GaloisInc / crucible

Crucible is a library for symbolic simulation of imperative programs
634 stars 42 forks source link

SV-COMP: Investigate regressions with `indeterminate-load-behavior: stable-symbolic` #926

Open RyanGlScott opened 2 years ago

RyanGlScott commented 2 years ago

906 made the default behavior of indeterminate-load-behavior be stable-symbolic rather than unstable-symbolic. While this was largely an improvement on SV-COMP benchmark programs, there were a small number of regressions as well. To quote https://github.com/GaloisInc/crucible/pull/906#issuecomment-975636496:


The results from running against the unreach-call SV-COMP benchmark set are in.
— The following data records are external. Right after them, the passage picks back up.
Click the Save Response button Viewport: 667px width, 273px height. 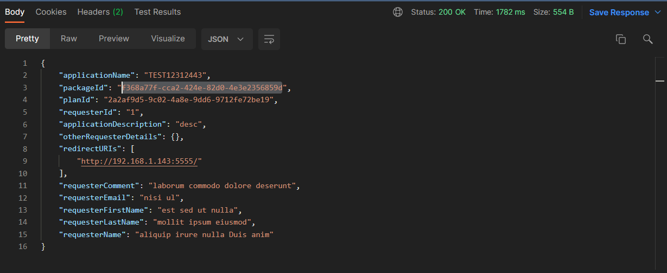point(619,12)
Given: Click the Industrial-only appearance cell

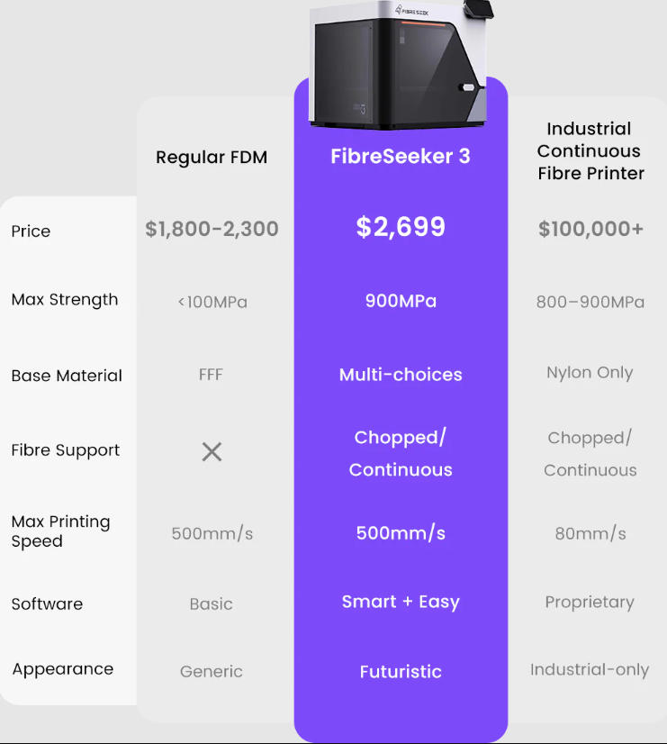Looking at the screenshot, I should [590, 670].
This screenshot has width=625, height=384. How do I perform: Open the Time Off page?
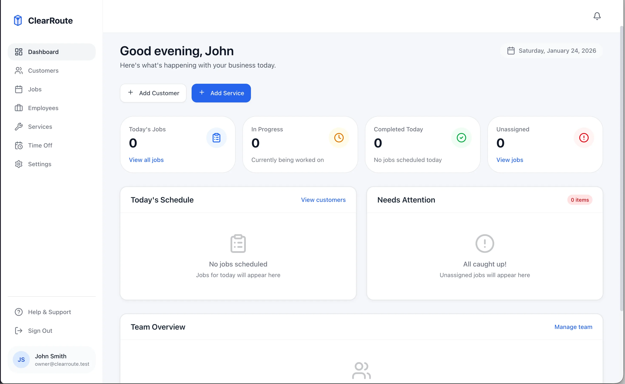tap(40, 145)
Here are what the results were before this PR:

Statistics:             7753 Files                                                                                                                                                                                               
  correct:              2030                                                                                                                                                                                                     
    correct true:       933                                                                                                                                                                                                      
    correct false:      1097                                                                                                                                                                                                     
  incorrect:            1596                                                                                                                                                                                                     
    incorrect true:     0                                                                                                                                                                                                        
    incorrect false:    1596                                                                                                                                                                                                     
  unknown:              4127                                                                                                                                                                                                     
Score:                  -22573 (max: 13248)

And after this PR:

Statistics:           7753 Files
  correct:            2094
    correct true:      990
    correct false:    1104
  incorrect:          1554
    incorrect true:      2
    incorrect false:  1552
  unknown:            4105
  Score:            -21812 (max: 13248)

Our score improved overall, which is nice. There are some concerning things, however:


This issue serves as a reminder to investigate these. In particular, list-ext3-properties/sll_of_sll_nondet_append-2.yml is troublesome.

RyanGlScott commented 2 years ago

I've opened a separate issue for list-ext3-properties/sll_of_sll_nondet_append-2.yml in #940.